A Stanza I Liked So Much I Got It Tattooed on My Arm

This past week, the very talented Josiah Schmelzer tattooed my arm with a Rumi quote that has guided me for several years now:

"Out beyond ideas of wrongdoing and rightdoing, there is a field. I'll meet you there."

Why a tattoo rather than a wall hanging?

 

The simple answer to this question is that these are words by which I want to live.

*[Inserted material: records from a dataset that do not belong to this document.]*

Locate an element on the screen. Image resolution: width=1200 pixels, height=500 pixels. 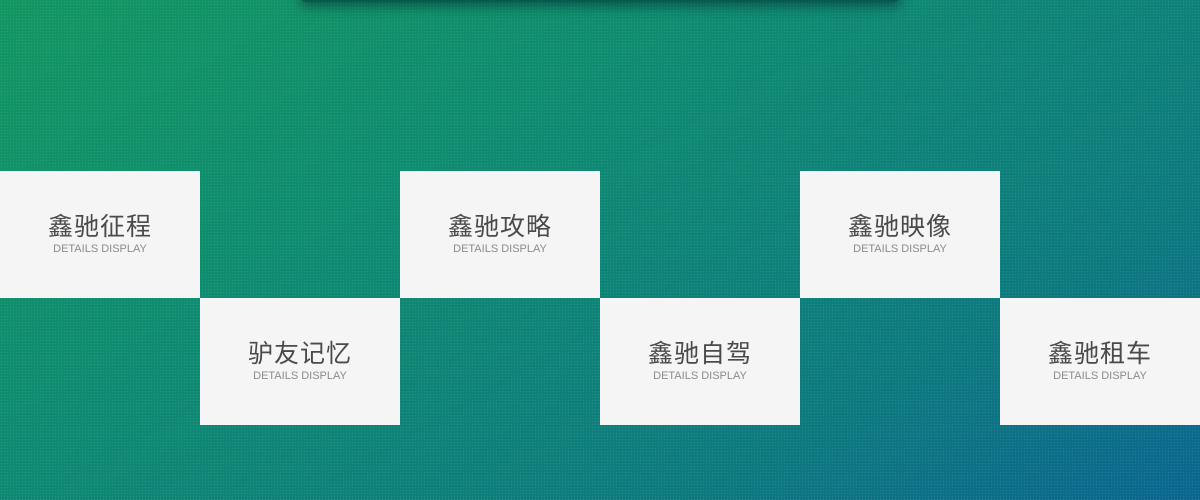
tile-xinchi-self-drive: 鑫驰自驾 DETAILS DISPLAY is located at coordinates (700, 362).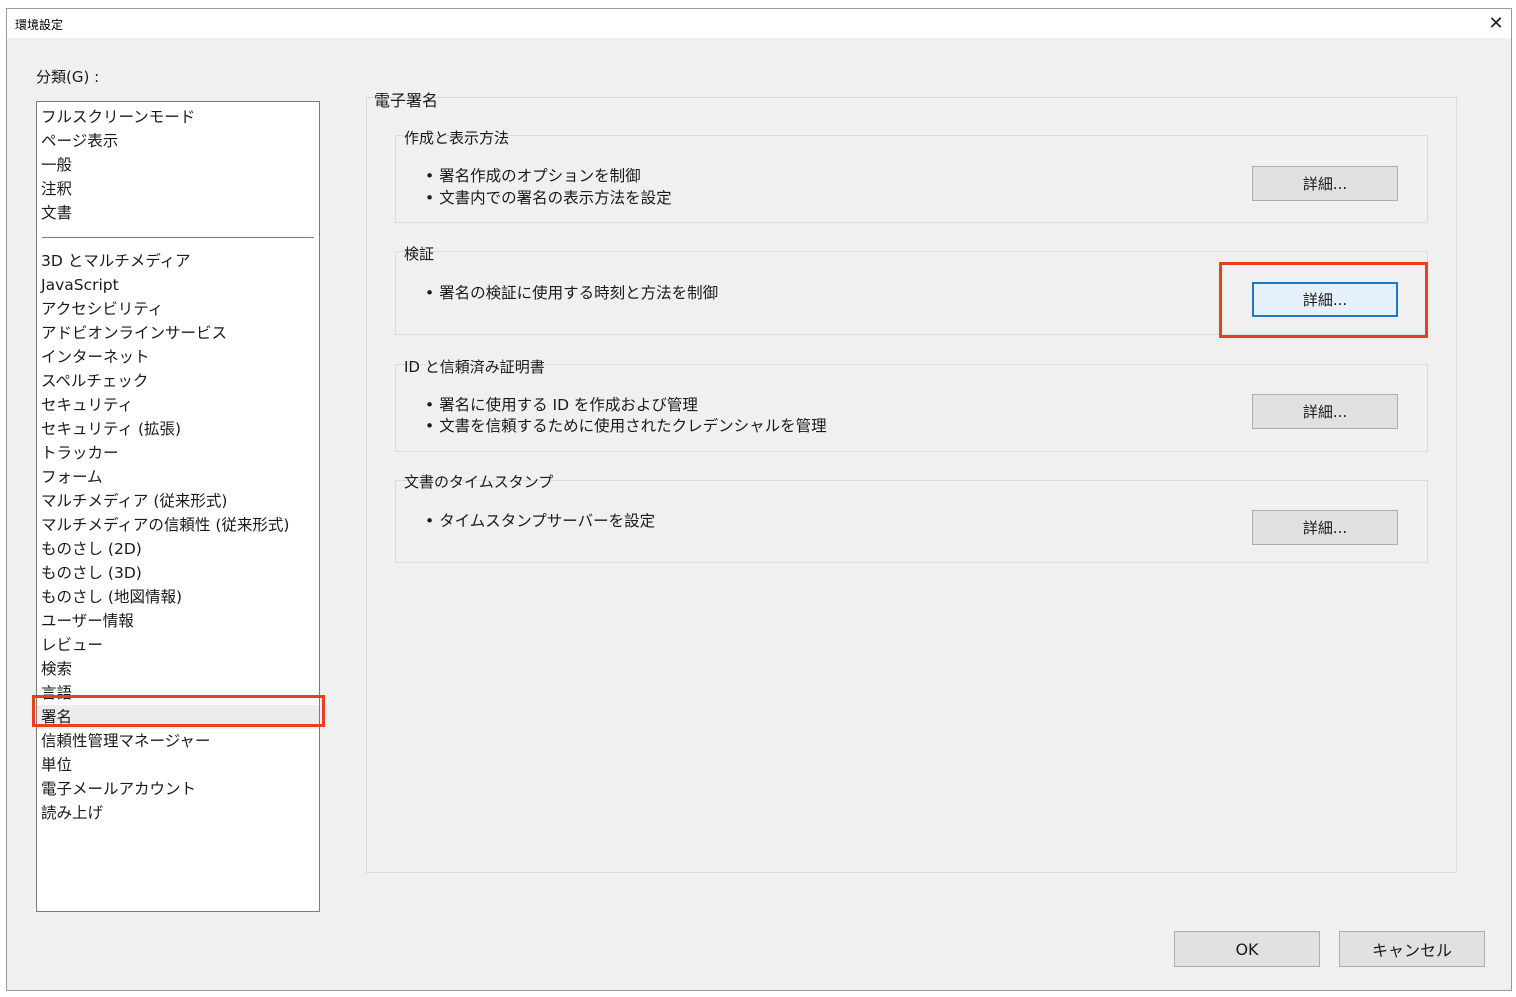 The image size is (1516, 997). Describe the element at coordinates (562, 405) in the screenshot. I see `group-line: • 署名に使用する ID を作成および管理` at that location.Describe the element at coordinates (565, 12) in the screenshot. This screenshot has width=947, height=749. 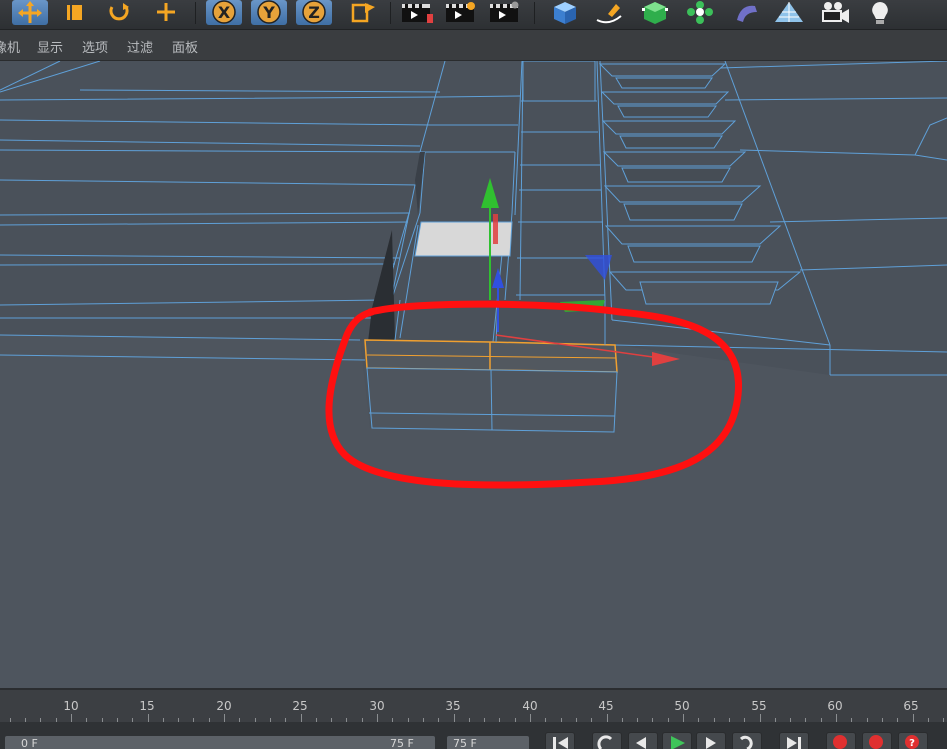
I see `cube-primitive-icon` at that location.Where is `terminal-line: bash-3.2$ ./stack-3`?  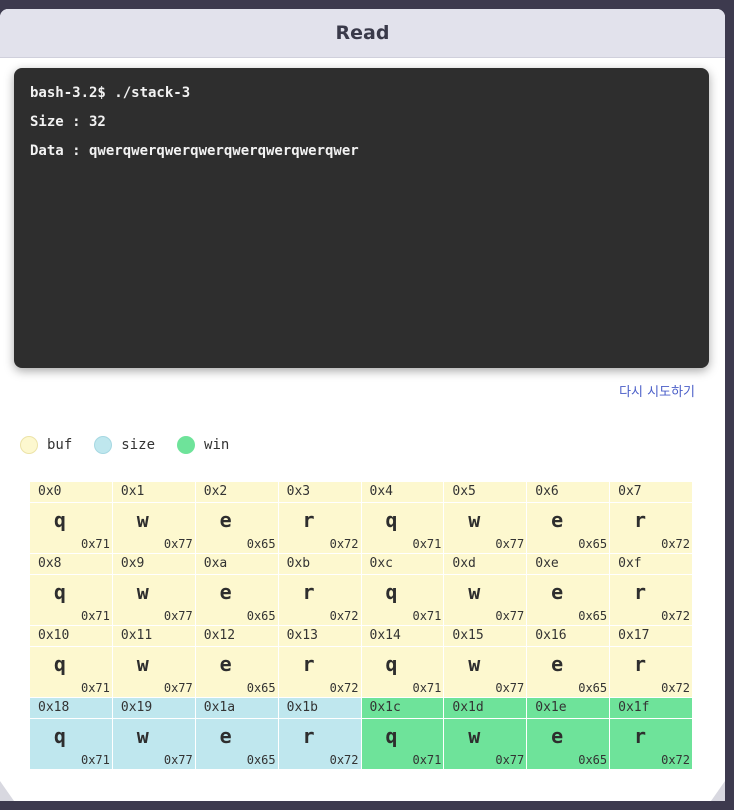 terminal-line: bash-3.2$ ./stack-3 is located at coordinates (110, 93).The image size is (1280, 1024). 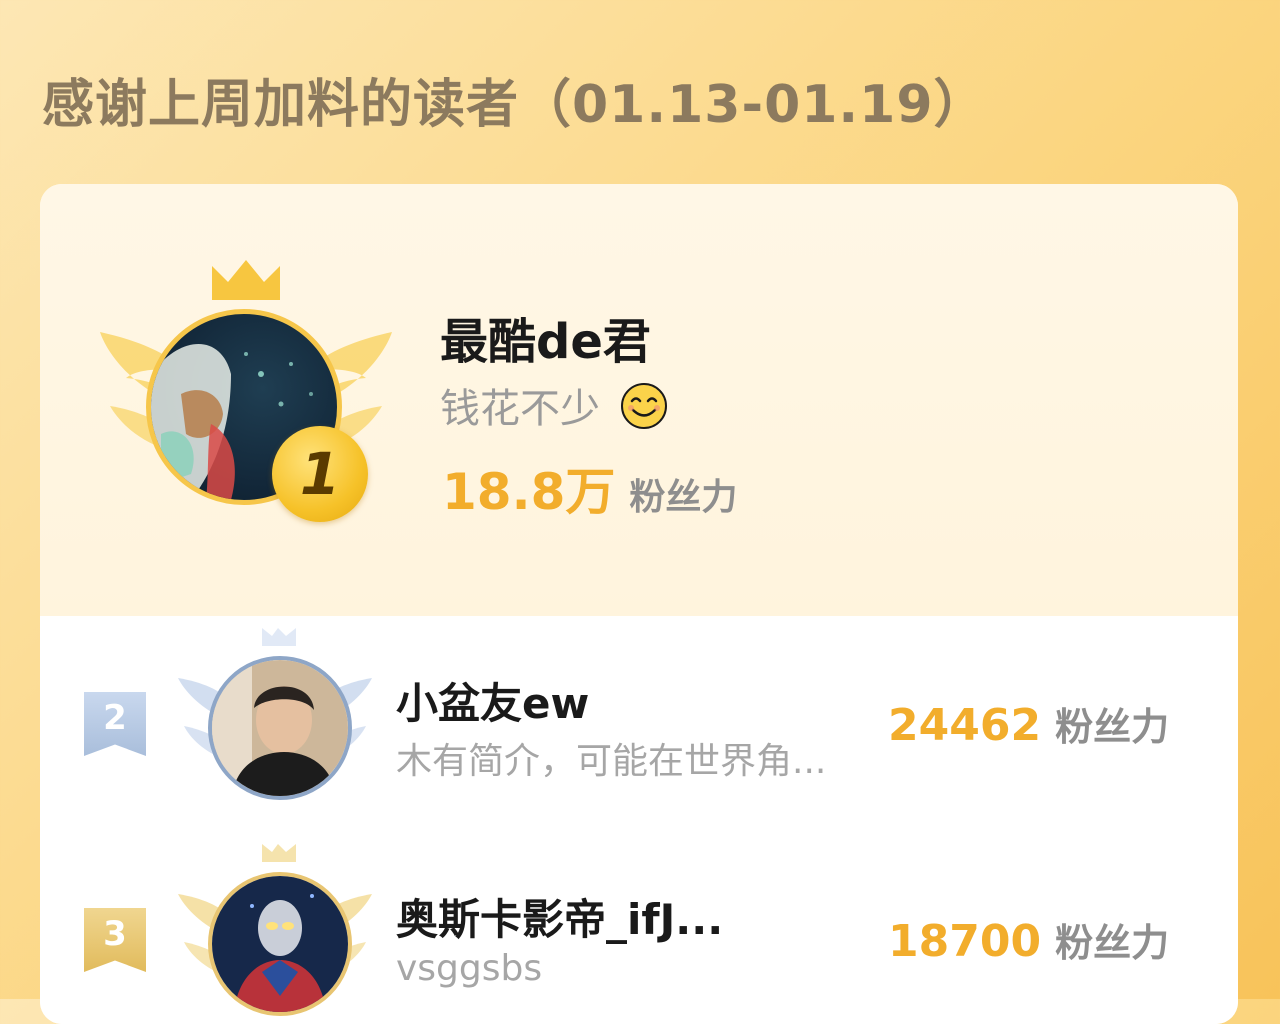 I want to click on top-reader-bio-text: 钱花不少, so click(x=520, y=409).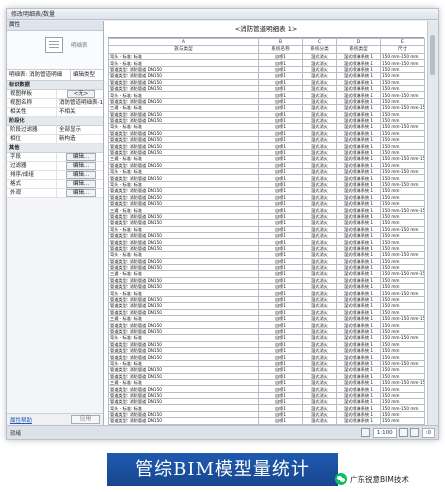 The height and width of the screenshot is (492, 445). What do you see at coordinates (32, 193) in the screenshot?
I see `property-key: 外观` at bounding box center [32, 193].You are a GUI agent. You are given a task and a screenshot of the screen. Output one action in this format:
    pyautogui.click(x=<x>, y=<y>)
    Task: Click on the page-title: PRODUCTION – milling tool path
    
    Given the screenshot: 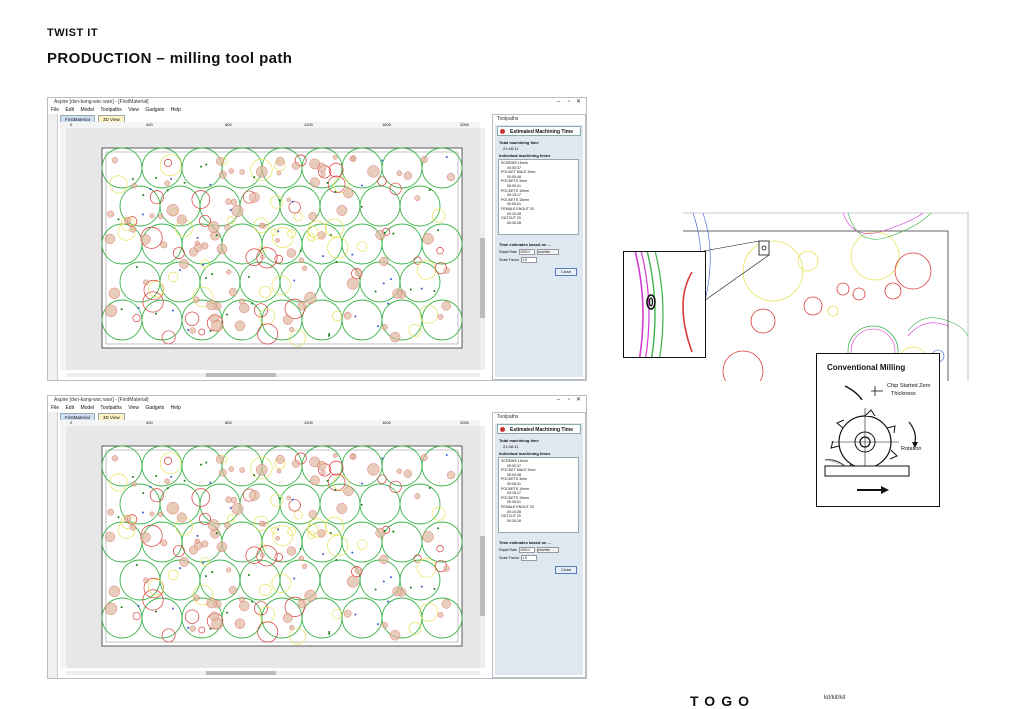 What is the action you would take?
    pyautogui.click(x=170, y=58)
    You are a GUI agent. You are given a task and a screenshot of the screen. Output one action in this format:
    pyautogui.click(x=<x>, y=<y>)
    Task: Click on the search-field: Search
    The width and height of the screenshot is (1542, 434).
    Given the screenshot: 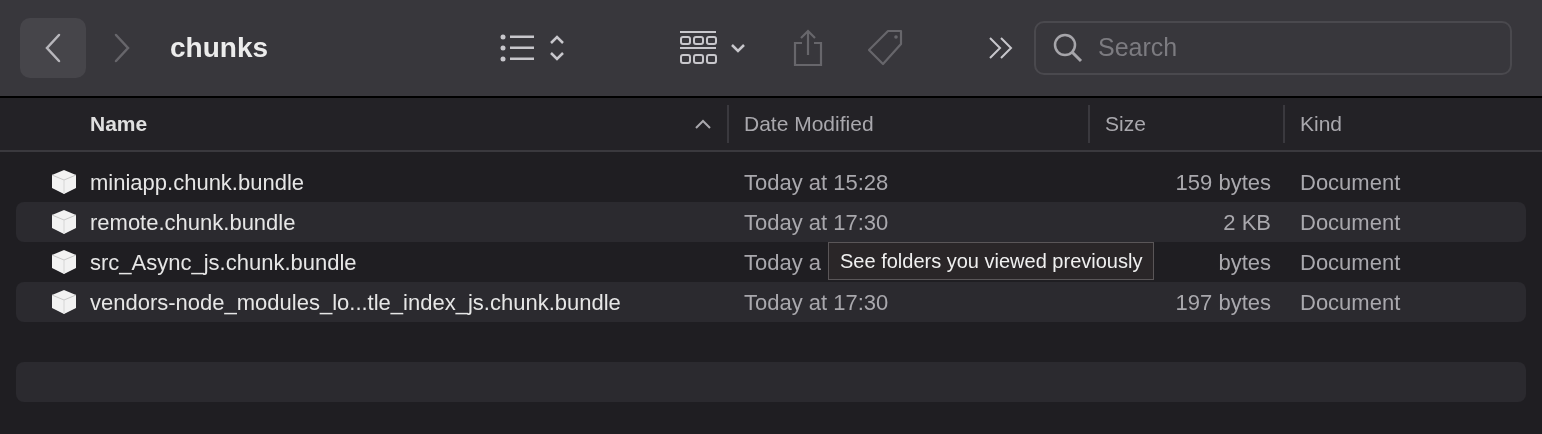 What is the action you would take?
    pyautogui.click(x=1273, y=48)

My own healing has centered on seeing clearly how often thinking in terms of dichotomous judgments--right or wrong, good or bad--has not only narrowed my thoughts and actions but also limited my ability to connect with others. "Ideas of wrongdoing and rightdoing" have also contributed to a lot of internal suffering, mostly in the forms of anxiety and self-judgment. Trying to soften and open to whatever comes my way, on the other hand, has promoted a sense of belonging as well as the dissolution of us/them boundaries.

One of the trickier aspects of navigating this shift beyond right/wrong thinking has involved boundary-setting. After all, the goal of creating more spaciousness around our experience is not to be mistreated by others or to jump headlong into someone else's suffering. But when we are experiencing a sense of harm caused by another or feel an intense desire to save someone, remembering that the stories we tell about others and ourselves are partial, and often distorted, can help us to pause. In that pause lies the freedom to act and speak in ways that cultivate our lives for peace, not war.*

Rumi's poetry reminds me of all this and more, so I now wear it on my sleeve, so to speak. * I'm thinking of Victor Frankl's quote here, which I first heard from Tara Brach: "Between stimulus and response, there is a space. In that space is our power to choose our response. In our response lies our growth and our freedom."